**Selection**.
┌──

The park, granted some protection for recreation and leisure use by the Dartmouth Corporation Act of 1928, is often eyed by developers for some profit making scheme or other.
The National Coastwatch station at Froward Point near Kingswear had an unusual visitor on Friday 13th July 2012 - the Olympic Torch. Frank Allen, a newly qualified watchkeeper and former Commonwealth Games athlete, carried the torch in Torquay on Day 2 of the relay.
"Although the Olympic Torch Relay is travelling 8,000 miles around the United Kingdom, I doubt if it will stop at any of our 46 coastal lookout stations," he said. "So I thought I'd put that right by bringing my torch along to do a 4-hour watch with me!"
Frank's run with the torch in Torquay on 20 May made a small piece of Olympic history when he passed the flame to his wife, Jane, who was also selected as a torchbearer for a solo charity walk she did from John O' Groats to Land's End in 2007.
As a qualified watchkeeper, Frank, once Devon 3,000 metre Steeplechase Champion, joins a pool of almost 70 trained volunteers who man Froward Point station, overlooking Start Bay, 365 days a year. They maintain a visual watch over the sea and along the coast, monitor VHF radio channels and radar, and are ready to act in any emergency. Last year alone, National Coastwatch stations around the country were involved in over 300 incidents at sea and along the shoreline.
"Only 8,000 people were lucky enough to be selected as Olympic Torchbearers," said Frank, "but anyone can volunteer their services as a NCI watchkeeper or supporter. Watchkeeping is one of the most worthwhile things I've ever done."

└──

**Set problem 1**.
Please retype the Olympic torch article from "The National Coastwatch" to "End in 2007.".
**Set problem 2**.
In the rows, rewrite the lines from the line with "Viewport: 692px width, 395px" to the line with "Looking at the screenshot, I should [x=239, y=152].", both included, changing "Refresh button" to "Reload button" and leaving everything else as it is. Return only those lines.

**Recorded data**.
┌──

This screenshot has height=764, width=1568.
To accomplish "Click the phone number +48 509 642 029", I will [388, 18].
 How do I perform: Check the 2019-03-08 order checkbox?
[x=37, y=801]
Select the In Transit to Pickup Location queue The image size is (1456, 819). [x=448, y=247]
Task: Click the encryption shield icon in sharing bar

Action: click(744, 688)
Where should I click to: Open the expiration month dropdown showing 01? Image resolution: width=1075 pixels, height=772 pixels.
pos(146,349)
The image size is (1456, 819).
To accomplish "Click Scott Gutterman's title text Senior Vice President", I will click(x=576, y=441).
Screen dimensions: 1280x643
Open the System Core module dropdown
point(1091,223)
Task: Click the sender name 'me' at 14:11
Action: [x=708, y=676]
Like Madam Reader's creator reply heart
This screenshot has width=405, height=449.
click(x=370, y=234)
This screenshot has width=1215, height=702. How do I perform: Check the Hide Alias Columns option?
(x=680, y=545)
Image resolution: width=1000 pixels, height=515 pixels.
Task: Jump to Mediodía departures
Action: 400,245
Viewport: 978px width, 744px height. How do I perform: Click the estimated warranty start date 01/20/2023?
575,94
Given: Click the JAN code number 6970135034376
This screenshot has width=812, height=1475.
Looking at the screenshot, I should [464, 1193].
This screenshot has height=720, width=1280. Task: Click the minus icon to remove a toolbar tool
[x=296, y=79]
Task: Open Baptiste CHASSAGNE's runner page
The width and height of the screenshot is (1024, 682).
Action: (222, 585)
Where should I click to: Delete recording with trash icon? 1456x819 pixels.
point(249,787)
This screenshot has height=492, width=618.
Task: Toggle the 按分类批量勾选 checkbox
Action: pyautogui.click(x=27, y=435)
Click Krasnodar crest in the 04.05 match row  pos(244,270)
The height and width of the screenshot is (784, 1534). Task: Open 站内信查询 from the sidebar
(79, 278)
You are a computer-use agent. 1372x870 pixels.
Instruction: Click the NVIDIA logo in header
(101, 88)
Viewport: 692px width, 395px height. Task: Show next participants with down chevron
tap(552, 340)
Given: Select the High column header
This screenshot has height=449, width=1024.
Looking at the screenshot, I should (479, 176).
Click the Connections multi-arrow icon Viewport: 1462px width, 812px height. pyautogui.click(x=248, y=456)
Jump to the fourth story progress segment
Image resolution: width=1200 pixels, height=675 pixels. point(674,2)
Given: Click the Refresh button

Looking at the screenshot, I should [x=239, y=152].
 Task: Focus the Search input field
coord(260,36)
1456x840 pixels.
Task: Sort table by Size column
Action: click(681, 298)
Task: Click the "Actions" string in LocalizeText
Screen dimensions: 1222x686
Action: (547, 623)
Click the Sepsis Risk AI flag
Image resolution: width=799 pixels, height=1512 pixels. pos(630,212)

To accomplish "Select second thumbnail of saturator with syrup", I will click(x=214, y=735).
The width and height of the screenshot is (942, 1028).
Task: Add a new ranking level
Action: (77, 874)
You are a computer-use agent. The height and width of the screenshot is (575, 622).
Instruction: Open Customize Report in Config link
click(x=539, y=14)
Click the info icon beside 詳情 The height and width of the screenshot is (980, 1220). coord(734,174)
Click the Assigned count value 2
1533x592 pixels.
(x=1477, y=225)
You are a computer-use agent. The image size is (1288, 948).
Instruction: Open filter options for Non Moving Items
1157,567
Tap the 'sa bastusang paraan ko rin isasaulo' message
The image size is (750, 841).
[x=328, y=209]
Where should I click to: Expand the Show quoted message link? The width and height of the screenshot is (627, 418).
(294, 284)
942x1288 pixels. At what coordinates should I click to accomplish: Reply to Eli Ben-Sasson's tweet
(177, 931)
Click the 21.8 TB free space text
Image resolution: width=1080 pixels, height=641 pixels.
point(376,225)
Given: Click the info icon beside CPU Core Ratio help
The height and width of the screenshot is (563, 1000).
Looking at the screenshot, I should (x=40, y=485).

└──

**Answer 1**.
The National Coastwatch station at Froward Point near Kingswear had an unusual visitor on Friday 13th July 2012 - the Olympic Torch. Frank Allen, a newly qualified watchkeeper and former Commonwealth Games athlete, carried the torch in Torquay on Day 2 of the relay.
"Although the Olympic Torch Relay is travelling 8,000 miles around the United Kingdom, I doubt if it will stop at any of our 46 coastal lookout stations," he said. "So I thought I'd put that right by bringing my torch along to do a 4-hour watch with me!"
Frank's run with the torch in Torquay on 20 May made a small piece of Olympic history when he passed the flame to his wife, Jane, who was also selected as a torchbearer for a solo charity walk she did from John O' Groats to Land's End in 2007.

**Answer 2**.
Viewport: 692px width, 395px height. Task: Show next participants with down chevron
tap(552, 340)
Given: Select the High column header
This screenshot has height=449, width=1024.
Looking at the screenshot, I should (479, 176).
Click the Connections multi-arrow icon Viewport: 1462px width, 812px height. pyautogui.click(x=248, y=456)
Jump to the fourth story progress segment
Image resolution: width=1200 pixels, height=675 pixels. point(674,2)
Given: Click the Reload button

Looking at the screenshot, I should [x=239, y=152].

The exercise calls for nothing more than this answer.